Work to complete ->
[A] Print the part of the text about the North Sea nature tourism route study that opens with the words containing "The 14 project" and closes with "the European Union.".
[B] In the text about the North Sea nature tourism route study, what is the proposed route called?

Study text ->
The newly published feasibility study titled “Nature Tourism Route around the North Sea Region” presents the case for adopting a responsible tourism approach to developing a new route. The report highlights the practicality of developing a route as part of the Interreg project PROWAD LINK and focuses on the ethical concerns as well as the managerial steps needed to develop this product. The study was issued by the Danish Wadden Sea National Park and conducted by ORANGE Elevator (OE) within the framework of the PROWAD LINK.
The study concludes that a demand for transnational routes exists and that route concepts can alleviate pressure during the high season while catering to more visitors at off-peak times. The proposed Wadden Sea Heritage Trail aims at better distributing existing tourism. The ambition of becoming the first route developed exclusively to promote the spring and autumn tourist seasons and to select sustainable locations is a fundamental element of the route DNA. Areas that have reached carrying capacity should be excluded from the route, and nudging is suggested as an important on-site tool for steering visitors away from fragile environments.
The 14 project partners in Denmark, Germany, the Netherlands, Norway and the United Kingdom working with interested SMEs will use the “nature-business-benefit-cycle” concept to develop new, sustainable products and offers in the pilot regions of the Wadden Sea (DK, D, NL), Geiranger Fjord (NO), Wash & North Norfolk Coast (UK). The 3-year Interreg VB project is co-funded by and carried out in the framework of the Interreg North Sea Region Programme under the Programme Priority 1 “Thinking Growth”. The programme is funded by the European Regional Development Fund (ERDF) of the European Union.

Exercise data ->
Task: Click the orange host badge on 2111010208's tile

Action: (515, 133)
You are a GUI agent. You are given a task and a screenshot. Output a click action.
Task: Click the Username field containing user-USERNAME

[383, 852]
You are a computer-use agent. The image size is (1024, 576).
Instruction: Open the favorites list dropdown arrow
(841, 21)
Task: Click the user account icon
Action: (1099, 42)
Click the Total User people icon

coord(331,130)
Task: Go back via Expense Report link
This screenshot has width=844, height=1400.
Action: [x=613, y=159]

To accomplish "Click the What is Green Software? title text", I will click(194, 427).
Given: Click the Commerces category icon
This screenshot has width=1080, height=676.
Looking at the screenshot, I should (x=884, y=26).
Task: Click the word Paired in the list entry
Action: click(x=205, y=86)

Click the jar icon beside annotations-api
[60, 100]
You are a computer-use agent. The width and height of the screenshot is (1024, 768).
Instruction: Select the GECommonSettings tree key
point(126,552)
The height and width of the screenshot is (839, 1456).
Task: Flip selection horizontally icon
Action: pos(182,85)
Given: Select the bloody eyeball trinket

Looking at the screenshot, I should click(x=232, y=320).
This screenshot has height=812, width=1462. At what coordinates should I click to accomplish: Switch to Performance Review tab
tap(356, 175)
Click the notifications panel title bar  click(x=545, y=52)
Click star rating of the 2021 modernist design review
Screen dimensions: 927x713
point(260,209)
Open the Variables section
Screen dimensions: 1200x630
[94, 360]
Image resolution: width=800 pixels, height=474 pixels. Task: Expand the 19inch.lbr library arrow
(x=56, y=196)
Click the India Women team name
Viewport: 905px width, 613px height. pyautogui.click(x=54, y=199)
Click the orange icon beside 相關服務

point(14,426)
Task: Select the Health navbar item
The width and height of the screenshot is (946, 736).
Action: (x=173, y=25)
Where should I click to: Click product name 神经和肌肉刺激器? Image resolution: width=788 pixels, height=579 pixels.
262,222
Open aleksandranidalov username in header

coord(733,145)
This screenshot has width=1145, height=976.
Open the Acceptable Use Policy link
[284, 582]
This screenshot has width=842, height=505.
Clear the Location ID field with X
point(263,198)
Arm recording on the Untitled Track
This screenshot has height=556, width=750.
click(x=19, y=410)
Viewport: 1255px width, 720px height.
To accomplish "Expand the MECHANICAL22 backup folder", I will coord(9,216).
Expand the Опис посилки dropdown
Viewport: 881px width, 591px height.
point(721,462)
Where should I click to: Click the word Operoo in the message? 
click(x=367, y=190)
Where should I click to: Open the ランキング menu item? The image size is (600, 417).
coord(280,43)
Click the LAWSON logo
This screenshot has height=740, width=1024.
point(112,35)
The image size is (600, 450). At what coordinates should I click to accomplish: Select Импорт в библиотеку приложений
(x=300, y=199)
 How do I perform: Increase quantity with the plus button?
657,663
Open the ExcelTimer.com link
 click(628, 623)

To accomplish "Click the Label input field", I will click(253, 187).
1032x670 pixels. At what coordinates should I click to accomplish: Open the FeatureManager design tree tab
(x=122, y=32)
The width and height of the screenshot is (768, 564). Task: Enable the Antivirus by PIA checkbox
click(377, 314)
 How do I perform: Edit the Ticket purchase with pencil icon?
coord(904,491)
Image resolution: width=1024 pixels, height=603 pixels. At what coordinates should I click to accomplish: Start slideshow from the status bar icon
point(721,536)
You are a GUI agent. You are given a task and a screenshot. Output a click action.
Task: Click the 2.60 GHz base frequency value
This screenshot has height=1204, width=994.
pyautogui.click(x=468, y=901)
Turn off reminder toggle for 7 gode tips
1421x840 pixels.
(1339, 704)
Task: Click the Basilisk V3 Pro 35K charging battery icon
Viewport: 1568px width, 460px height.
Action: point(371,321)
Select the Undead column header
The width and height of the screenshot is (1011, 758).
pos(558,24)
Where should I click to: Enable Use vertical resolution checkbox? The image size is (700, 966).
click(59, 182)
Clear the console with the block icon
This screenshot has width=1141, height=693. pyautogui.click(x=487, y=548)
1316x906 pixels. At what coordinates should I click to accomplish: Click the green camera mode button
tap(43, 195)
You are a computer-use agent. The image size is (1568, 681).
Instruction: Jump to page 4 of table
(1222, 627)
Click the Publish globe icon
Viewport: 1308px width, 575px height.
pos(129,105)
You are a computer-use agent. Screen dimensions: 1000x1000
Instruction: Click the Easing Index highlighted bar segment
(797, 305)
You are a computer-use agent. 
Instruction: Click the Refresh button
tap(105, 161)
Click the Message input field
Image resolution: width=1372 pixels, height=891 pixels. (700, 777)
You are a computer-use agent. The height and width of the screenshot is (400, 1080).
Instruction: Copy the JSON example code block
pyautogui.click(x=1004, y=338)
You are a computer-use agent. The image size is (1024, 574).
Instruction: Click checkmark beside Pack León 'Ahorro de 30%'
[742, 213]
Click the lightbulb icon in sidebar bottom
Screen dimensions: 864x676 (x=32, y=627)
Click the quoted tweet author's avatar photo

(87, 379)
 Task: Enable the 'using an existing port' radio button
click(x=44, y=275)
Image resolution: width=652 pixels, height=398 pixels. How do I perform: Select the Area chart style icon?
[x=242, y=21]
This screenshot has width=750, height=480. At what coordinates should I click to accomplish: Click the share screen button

Answers below ->
[A]
The 14 project partners in Denmark, Germany, the Netherlands, Norway and the United Kingdom working with interested SMEs will use the “nature-business-benefit-cycle” concept to develop new, sustainable products and offers in the pilot regions of the Wadden Sea (DK, D, NL), Geiranger Fjord (NO), Wash & North Norfolk Coast (UK). The 3-year Interreg VB project is co-funded by and carried out in the framework of the Interreg North Sea Region Programme under the Programme Priority 1 “Thinking Growth”. The programme is funded by the European Regional Development Fund (ERDF) of the European Union.

[B] The Wadden Sea Heritage Trail